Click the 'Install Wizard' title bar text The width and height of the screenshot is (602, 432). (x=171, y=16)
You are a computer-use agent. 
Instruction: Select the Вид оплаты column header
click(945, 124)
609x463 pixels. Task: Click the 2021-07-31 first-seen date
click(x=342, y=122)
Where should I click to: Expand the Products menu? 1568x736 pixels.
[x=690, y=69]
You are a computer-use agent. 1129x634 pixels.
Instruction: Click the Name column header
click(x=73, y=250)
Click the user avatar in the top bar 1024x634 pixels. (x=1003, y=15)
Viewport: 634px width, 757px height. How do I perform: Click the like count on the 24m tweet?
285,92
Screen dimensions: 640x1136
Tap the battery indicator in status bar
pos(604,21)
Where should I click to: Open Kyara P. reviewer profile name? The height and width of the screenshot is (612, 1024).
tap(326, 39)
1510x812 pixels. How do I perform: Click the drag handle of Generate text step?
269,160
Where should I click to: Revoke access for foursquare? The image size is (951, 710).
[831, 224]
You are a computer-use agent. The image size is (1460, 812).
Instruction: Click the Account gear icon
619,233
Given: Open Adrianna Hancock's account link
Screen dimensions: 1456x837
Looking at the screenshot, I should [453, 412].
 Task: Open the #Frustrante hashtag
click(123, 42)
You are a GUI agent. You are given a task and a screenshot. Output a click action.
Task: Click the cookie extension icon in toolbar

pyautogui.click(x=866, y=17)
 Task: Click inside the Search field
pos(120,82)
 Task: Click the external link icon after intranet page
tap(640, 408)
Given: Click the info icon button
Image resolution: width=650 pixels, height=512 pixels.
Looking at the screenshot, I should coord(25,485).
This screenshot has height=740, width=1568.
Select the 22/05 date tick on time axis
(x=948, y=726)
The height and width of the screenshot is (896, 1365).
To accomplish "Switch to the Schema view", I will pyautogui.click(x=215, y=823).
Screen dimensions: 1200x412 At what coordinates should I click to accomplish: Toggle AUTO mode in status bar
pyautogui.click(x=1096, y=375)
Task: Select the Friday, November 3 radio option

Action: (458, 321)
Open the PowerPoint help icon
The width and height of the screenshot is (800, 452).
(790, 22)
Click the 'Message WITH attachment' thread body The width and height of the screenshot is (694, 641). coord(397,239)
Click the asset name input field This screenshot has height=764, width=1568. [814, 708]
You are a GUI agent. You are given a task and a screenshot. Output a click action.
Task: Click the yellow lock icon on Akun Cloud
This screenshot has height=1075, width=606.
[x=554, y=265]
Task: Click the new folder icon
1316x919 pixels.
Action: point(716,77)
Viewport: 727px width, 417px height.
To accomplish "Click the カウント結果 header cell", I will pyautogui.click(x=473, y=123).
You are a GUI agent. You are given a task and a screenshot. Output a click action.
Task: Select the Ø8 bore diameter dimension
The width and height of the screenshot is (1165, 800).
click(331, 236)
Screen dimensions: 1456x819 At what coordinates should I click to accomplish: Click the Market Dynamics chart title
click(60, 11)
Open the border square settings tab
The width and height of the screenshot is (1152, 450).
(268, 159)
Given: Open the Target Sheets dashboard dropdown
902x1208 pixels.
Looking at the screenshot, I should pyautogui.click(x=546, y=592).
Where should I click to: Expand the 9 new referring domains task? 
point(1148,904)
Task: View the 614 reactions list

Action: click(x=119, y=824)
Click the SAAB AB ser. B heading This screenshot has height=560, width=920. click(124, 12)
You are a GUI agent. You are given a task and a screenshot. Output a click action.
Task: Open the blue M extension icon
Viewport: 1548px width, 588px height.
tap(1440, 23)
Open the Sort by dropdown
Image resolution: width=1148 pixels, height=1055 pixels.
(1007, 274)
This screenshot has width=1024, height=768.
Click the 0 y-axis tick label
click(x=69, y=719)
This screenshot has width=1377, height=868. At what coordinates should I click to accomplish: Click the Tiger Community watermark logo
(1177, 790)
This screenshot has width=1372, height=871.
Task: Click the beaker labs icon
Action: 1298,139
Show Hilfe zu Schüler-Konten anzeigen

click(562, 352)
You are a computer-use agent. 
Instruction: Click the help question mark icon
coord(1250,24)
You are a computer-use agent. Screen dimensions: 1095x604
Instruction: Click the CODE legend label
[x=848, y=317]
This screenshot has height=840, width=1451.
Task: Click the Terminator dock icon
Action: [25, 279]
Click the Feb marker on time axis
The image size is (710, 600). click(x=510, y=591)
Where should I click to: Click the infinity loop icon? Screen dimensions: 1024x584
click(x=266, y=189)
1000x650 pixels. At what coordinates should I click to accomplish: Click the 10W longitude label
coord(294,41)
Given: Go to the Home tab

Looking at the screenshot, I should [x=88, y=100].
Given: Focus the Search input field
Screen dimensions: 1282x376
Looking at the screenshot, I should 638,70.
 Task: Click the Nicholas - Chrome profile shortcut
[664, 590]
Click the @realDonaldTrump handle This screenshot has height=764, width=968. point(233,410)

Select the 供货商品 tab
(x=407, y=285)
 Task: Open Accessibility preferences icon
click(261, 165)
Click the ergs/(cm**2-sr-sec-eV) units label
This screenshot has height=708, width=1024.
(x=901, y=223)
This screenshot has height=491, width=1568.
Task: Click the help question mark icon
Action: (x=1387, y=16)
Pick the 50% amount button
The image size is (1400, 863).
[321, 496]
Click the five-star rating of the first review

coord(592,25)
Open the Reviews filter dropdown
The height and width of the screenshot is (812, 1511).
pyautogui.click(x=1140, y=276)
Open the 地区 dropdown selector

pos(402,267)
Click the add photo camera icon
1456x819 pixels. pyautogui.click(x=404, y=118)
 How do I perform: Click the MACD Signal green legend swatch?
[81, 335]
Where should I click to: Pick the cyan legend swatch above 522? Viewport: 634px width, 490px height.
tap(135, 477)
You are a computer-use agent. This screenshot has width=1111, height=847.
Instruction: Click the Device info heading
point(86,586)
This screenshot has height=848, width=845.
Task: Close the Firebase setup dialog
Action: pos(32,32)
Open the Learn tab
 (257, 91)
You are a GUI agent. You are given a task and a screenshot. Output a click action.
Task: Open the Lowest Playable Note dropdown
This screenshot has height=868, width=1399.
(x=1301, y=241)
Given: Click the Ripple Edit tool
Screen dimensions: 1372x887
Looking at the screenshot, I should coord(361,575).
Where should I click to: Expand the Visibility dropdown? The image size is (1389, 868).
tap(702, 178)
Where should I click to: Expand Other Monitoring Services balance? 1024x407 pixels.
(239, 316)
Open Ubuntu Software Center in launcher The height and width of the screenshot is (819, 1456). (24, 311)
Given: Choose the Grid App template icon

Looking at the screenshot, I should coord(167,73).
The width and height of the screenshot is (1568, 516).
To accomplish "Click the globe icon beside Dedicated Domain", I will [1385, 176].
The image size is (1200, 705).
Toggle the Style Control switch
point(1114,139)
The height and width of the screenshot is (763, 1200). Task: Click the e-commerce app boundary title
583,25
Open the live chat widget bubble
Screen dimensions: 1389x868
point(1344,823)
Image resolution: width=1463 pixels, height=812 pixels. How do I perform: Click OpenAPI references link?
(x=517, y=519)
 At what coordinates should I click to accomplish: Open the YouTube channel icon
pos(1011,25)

**********

» Task directions
Rewrite everything from the start of the material down to the line containing "Click the user" as a numbered list, leaving out any blank lines.

» Exercise response
1. Click the 'Install Wizard' title bar text The width and height of the screenshot is (602, 432). (x=171, y=16)
2. You are a computer-use agent. 
3. Instruction: Select the Вид оплаты column header
4. click(945, 124)
5. 609x463 pixels. Task: Click the 2021-07-31 first-seen date
6. click(x=342, y=122)
7. Where should I click to: Expand the Products menu? 1568x736 pixels.
8. [x=690, y=69]
9. You are a computer-use agent. 1129x634 pixels.
10. Instruction: Click the Name column header
11. click(x=73, y=250)
12. Click the user avatar in the top bar 1024x634 pixels. (x=1003, y=15)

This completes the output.